Home

We got to bring Rebekah home late yesterday afternoon. I had been overwhelmed by the idea of how much care will be involved with keeping her well and plumping her back up between the chemo cycles.  She was in good spirits and was enjoying having her brothers around her. I was trying to see if she really needed her zoferan and it seems she does, so she tummy wasn't feeling that great today. I gave that to her and she dozed off, she is napping as I am typing. I woke up with a sore throat and have been using a mask and washing my hands a ton. I am not sure if I am sick, but I can't take the chance with my sweet angel. I am hoping when she wakes that she will feel more like walking and eating. My least favorite thing about having her home is having to give her her shots, I had to have a talk with her today about how we do it and then it's over and we don't need to worry or freak out or cry about it as that will only make us feel bad for longer. I have decided not to let the boys be in the room when I do it because when she looks at their sad faces she cries and their pity afterword isn't helpful for moving forward with the day. Rebekah is moving around a lot more then she was at the hospital even trying to get up and get food by herself (this doesn't really go well but I admire her efforts.) I haven't mentioned; one of the chemo drugs she has to take and the one she will get the most often causes foot drop. She had already been having a hard time because she walked exclusively on her tip toes for over a month so between that and the surgery and tubes and wires keeping her in bed for a week, she's pretty weak and is having to learn balance all over.
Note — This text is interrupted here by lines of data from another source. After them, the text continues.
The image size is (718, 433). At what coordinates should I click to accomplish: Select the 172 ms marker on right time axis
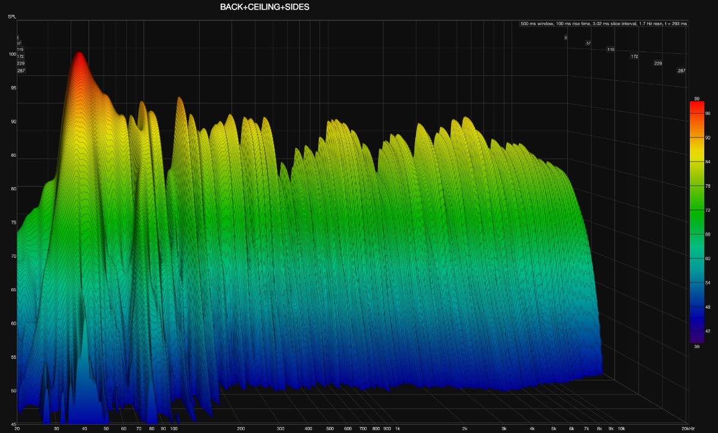pyautogui.click(x=634, y=56)
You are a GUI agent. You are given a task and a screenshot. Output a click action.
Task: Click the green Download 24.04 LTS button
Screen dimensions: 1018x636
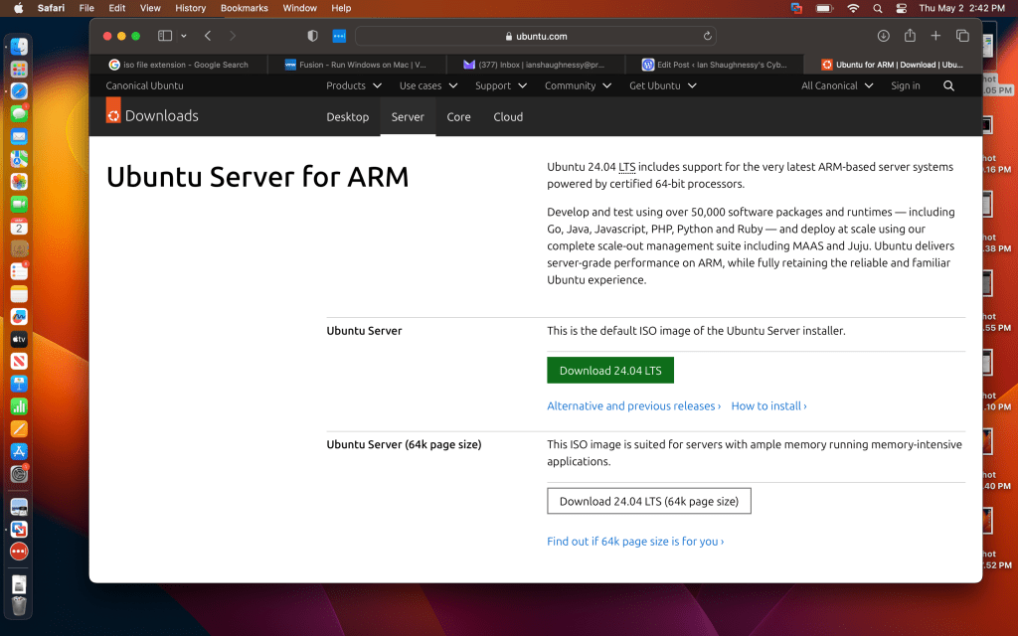(610, 371)
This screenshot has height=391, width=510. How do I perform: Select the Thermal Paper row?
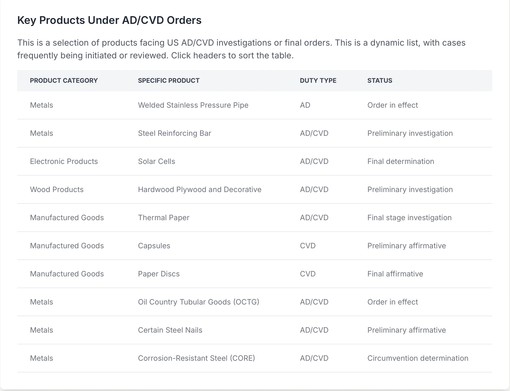click(254, 218)
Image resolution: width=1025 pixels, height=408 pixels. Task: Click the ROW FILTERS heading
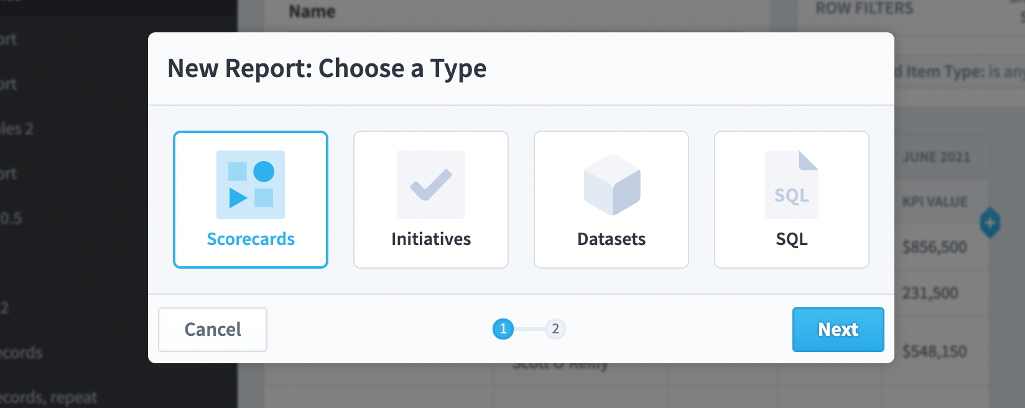pyautogui.click(x=865, y=9)
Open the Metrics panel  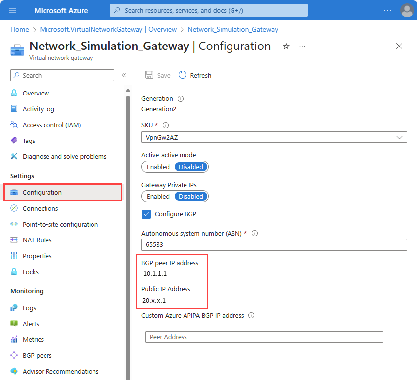(x=35, y=339)

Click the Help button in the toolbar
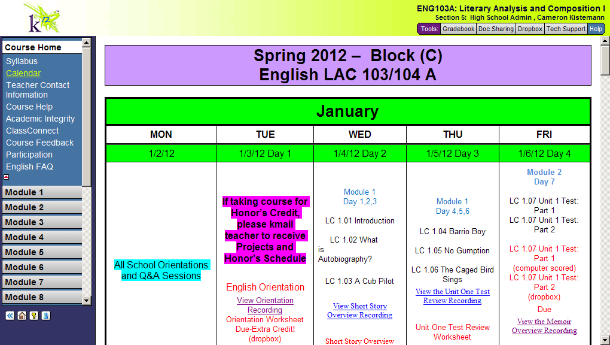(x=596, y=29)
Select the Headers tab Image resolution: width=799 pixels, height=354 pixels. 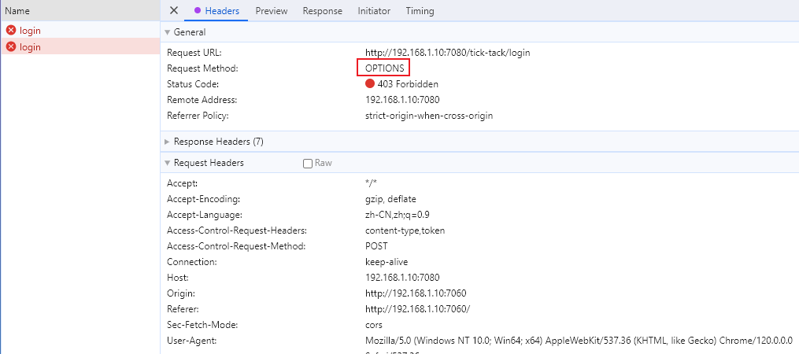pyautogui.click(x=222, y=11)
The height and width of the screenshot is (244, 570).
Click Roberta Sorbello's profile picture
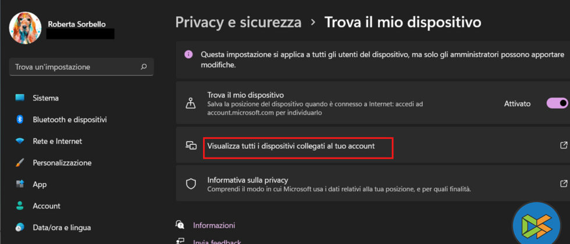(25, 28)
She has adjusted to having the catheter better then the last time. When they put it in on Friday night the nurse said she didn't feel resistance at the bladder like when it was placed the first time. I am hopeful that this means that the tumor is getting smaller or more gelatinous as the doctor I met last weekend told that they do before the body starts removing the dead cells, he went into some interesting details  that put Rebekah to sleep. (That was a doctor who mostly focus on research and only does some clinical days in the hospital.) Anyway;  We are optimistic that the tumor will shrink rapidly and we can get that thing out  so she can start feeling a bit more normal. Oh and we are also hoping that when the tumor shrinks Rebekah will regain her ability to feel and control her bowels.